The shepherds hurry to see the child. And then they tell everyone what they had heard and seen. They really were the first bringers of the good news about Jesus – telling people, as our epistle reading puts it, that “The grace of God has appeared, bringing salvation for all…to redeem us from our iniquity.”

We need to take a step sideways on this silent night, as we wait for the bells to ring in Christmas. Away from the bustle and noise of the chaos, and the stress, and the tiredness. Like the Shepherds, we need to pause to see “this thing that has taken place.” So that we might be amazed. That, like the shepherds, we might return home glorifying and praising God.

There is a wonderful sentence at the end of the gospel reading. Mary, we are told, “treasured all these words, and pondered them in her heart.” We need to do the same. To ponder. To dwell on the mystery, and to marvel.

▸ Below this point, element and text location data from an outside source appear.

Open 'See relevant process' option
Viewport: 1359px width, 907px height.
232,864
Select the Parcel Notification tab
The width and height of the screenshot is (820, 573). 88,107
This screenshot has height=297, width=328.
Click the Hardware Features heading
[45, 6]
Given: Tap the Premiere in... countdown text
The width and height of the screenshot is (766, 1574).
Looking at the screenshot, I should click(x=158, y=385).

If the baby born on Christmas day is really the King of a different Kingdom, we should think of how we should live as people of this Kingdom he brought to earth.

About 10 years ago, when I was a student in Nottingham, I was asked to play the part of Mary at the carol service in my church. I am not great at acting – not since I forgot my lines and had bad stage fright as a child. So I hummed and hawed. But the rector’s wife was persuasive. It was a tableau, she said. No words to be spoken at all, she explained. It would be great to have a Mary, who had brown skin, and looked a bit authentic. Could I do this one little part for the carol service? So I agreed.

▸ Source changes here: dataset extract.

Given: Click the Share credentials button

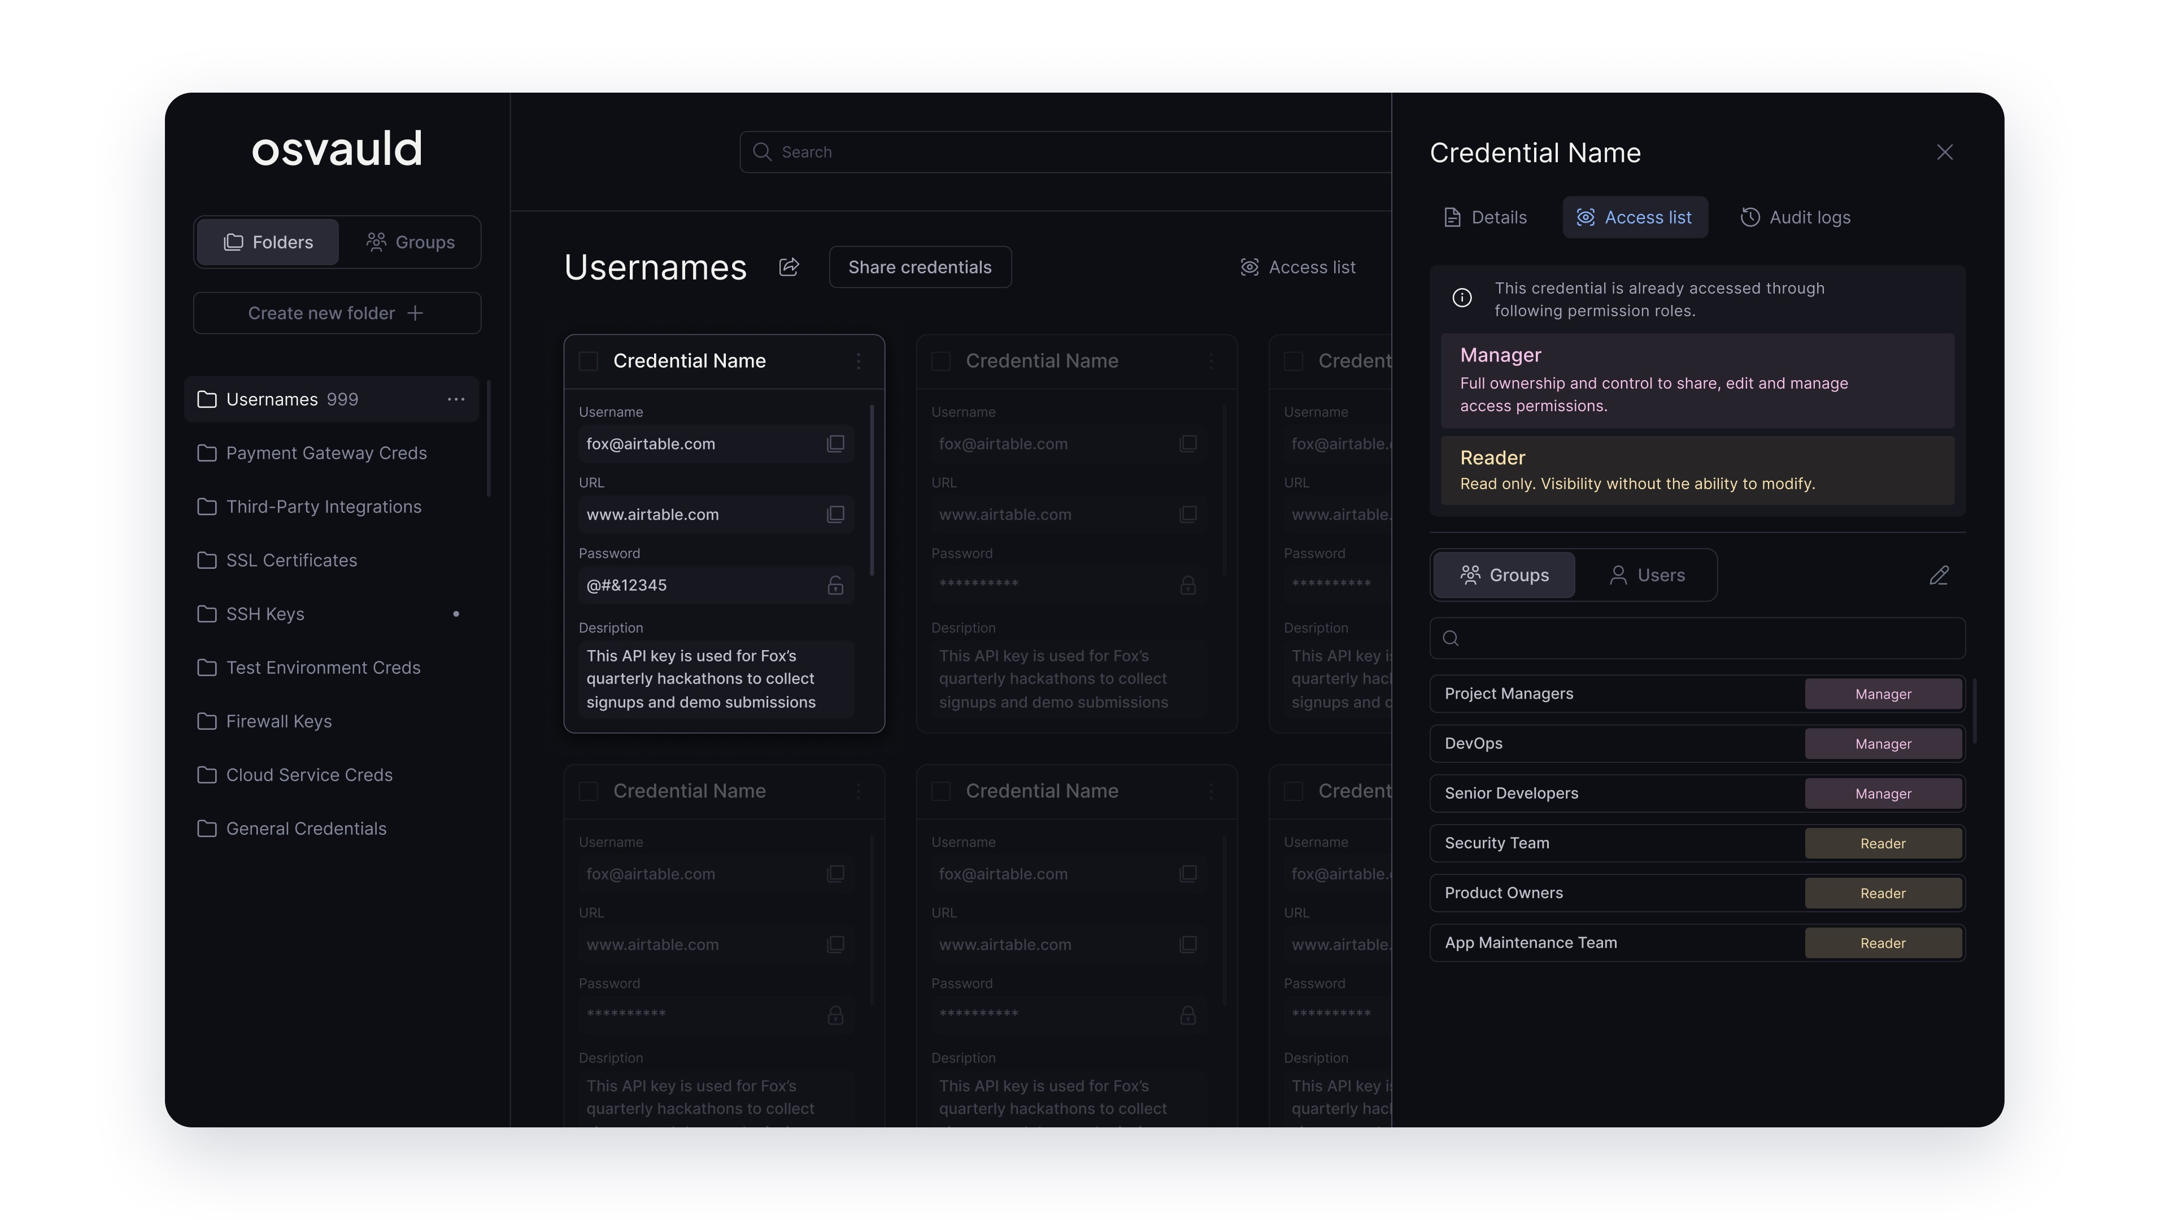Looking at the screenshot, I should click(919, 267).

But I was not prepared for what happened at the service that night.

I carried the “baby Jesus” – a wrapped up doll – up the church aisle with Joseph by my side. As I walked up, it suddenly felt very real. I was overwhelmed as I realised that a young, bewildered mother held a baby in her arms – a baby she knew was God. My thoughts raced. How could this helpless baby, so vulnerable and tiny wrapped up for warmth, really be the son of God? I found myself fighting back tears as I sat up front during the tableau, looking down at the “baby Jesus.” There was awe in the eyes of the kids who came up to me and looked at the baby. That night, I couldn’t fall asleep. I got out of bed, sat down and wrote down the thoughts and emotions that I had felt that night.

“God in my arms.”

At His birth,
tired and bewildered I held him.
This, the Morning Star of heaven, Son of earth?
My son? With Divinity enmeshed,
God’s Son en-fleshed?

Tell me, wise people of earth,
Can Yahweh, the Almighty of Eternity,
have fuzzy baby eyebrows and eyes,
soft baby skin, baby hair, and snuggle warm against my body
with little baby whimpers and baby sighs?

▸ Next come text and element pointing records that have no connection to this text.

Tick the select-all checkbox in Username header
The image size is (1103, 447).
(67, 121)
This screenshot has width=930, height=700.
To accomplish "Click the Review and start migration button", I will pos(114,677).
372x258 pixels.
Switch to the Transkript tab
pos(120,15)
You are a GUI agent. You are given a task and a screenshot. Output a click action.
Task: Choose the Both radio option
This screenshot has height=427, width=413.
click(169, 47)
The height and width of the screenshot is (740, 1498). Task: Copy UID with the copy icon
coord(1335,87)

Tell me, how the Master of the Universe
might be cradled within amniotic gloom?
Or crafted into blood and bones,
the Creator of Light,
for nine months locked within the darkness of a womb?

I look into sleepy eyes that focus unseeing,
and adore, not Yahweh, but a warm soft child.
I forget He is Divine,
for what I hold in my arms is baby warmth with baby scent of milk,
and baby fingers curled with confidence round mine.

Yet suddenly,
my heart quickens,
memory returns
of a Divine visitation,
a mystic revelation!

Then my breath falters with terror,
the immensity of this frightening truth;
this is my son with pink tongue outstretched in drowsy content
with milky baby yawn,
the Ruler of the Universe
lies Incarnate in my arms
in the stillness of a hushed and silent dawn?